Обсуждение: UNIQUE null treatment option
The SQL standard has been ambiguous about whether null values in unique constraints should be considered equal or not. Different implementations have different behaviors. In the SQL:202x draft, this has been formalized by making this implementation-defined and adding an option on unique constraint definitions UNIQUE [ NULLS [NOT] DISTINCT ] to choose a behavior explicitly. This patch adds this option to PostgreSQL. The default behavior remains UNIQUE NULLS DISTINCT. Making this happen in the btree code is apparently pretty easy; most of the patch is just to carry the flag around to all the places that need it. The CREATE UNIQUE INDEX syntax extension is not from the standard, it's my own invention. (I named all the internal flags, catalog columns, etc. in the negative ("nulls not distinct") so that the default PostgreSQL behavior is the default if the flag is false. But perhaps the double negatives make some code harder to read.)
Вложения
On Fri, Aug 27, 2021 at 3:38 PM Peter Eisentraut <peter.eisentraut@enterprisedb.com> wrote:
In the SQL:202x draft, this
has been formalized by making this implementation-defined and adding
an option on unique constraint definitions UNIQUE [ NULLS [NOT]
DISTINCT ] to choose a behavior explicitly.
The CREATE UNIQUE INDEX syntax extension is not from the standard,
it's my own invention.
For the unique index syntax, should this be selectable per column/expression, rather than for the entire index as a whole?
.m
On 27.08.21 14:44, Marko Tiikkaja wrote: > On Fri, Aug 27, 2021 at 3:38 PM Peter Eisentraut > <peter.eisentraut@enterprisedb.com > <mailto:peter.eisentraut@enterprisedb.com>> wrote: > > In the SQL:202x draft, this > has been formalized by making this implementation-defined and adding > an option on unique constraint definitions UNIQUE [ NULLS [NOT] > DISTINCT ] to choose a behavior explicitly. > > The CREATE UNIQUE INDEX syntax extension is not from the standard, > it's my own invention. > > > For the unique index syntax, should this be selectable per > column/expression, rather than for the entire index as a whole? Semantically, this would be possible, but the bookkeeping to make it work seems out of proportion with the utility. And you'd have the unique index syntax out of sync with the unique constraint syntax, which would be pretty confusing.

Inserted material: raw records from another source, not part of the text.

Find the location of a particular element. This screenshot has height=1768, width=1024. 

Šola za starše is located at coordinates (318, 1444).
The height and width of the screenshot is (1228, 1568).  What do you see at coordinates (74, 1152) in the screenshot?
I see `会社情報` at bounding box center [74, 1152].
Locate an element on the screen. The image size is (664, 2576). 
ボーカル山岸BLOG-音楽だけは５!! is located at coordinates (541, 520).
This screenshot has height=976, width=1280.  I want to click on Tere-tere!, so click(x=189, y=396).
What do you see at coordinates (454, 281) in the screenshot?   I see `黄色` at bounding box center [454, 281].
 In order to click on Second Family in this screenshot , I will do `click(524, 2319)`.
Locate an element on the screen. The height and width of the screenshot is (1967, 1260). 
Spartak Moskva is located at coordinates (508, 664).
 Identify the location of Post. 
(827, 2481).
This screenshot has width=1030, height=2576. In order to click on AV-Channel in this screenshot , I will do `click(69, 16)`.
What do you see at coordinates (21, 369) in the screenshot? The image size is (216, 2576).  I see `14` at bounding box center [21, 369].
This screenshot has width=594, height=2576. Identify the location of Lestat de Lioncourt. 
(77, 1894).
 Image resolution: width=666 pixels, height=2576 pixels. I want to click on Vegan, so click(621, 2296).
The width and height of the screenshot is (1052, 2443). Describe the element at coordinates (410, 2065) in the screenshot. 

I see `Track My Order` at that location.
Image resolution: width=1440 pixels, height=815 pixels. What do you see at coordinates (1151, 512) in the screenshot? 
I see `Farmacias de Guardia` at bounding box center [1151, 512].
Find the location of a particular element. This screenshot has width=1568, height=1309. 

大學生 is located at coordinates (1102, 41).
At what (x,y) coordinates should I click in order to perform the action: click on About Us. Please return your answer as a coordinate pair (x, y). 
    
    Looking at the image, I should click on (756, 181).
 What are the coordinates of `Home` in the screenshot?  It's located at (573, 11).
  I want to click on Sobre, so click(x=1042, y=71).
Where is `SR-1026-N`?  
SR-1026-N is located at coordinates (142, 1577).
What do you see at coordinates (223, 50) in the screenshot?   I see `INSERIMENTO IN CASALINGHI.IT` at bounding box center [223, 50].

Here is a rebased version of this patch. On 27.08.21 14:38, Peter Eisentraut wrote: > The SQL standard has been ambiguous about whether null values in > unique constraints should be considered equal or not. Different > implementations have different behaviors. In the SQL:202x draft, this > has been formalized by making this implementation-defined and adding > an option on unique constraint definitions UNIQUE [ NULLS [NOT] > DISTINCT ] to choose a behavior explicitly. > > This patch adds this option to PostgreSQL. The default behavior > remains UNIQUE NULLS DISTINCT. Making this happen in the btree code > is apparently pretty easy; most of the patch is just to carry the flag > around to all the places that need it. > > The CREATE UNIQUE INDEX syntax extension is not from the standard, > it's my own invention. > > (I named all the internal flags, catalog columns, etc. in the > negative ("nulls not distinct") so that the default PostgreSQL > behavior is the default if the flag is false. But perhaps the double > negatives make some code harder to read.)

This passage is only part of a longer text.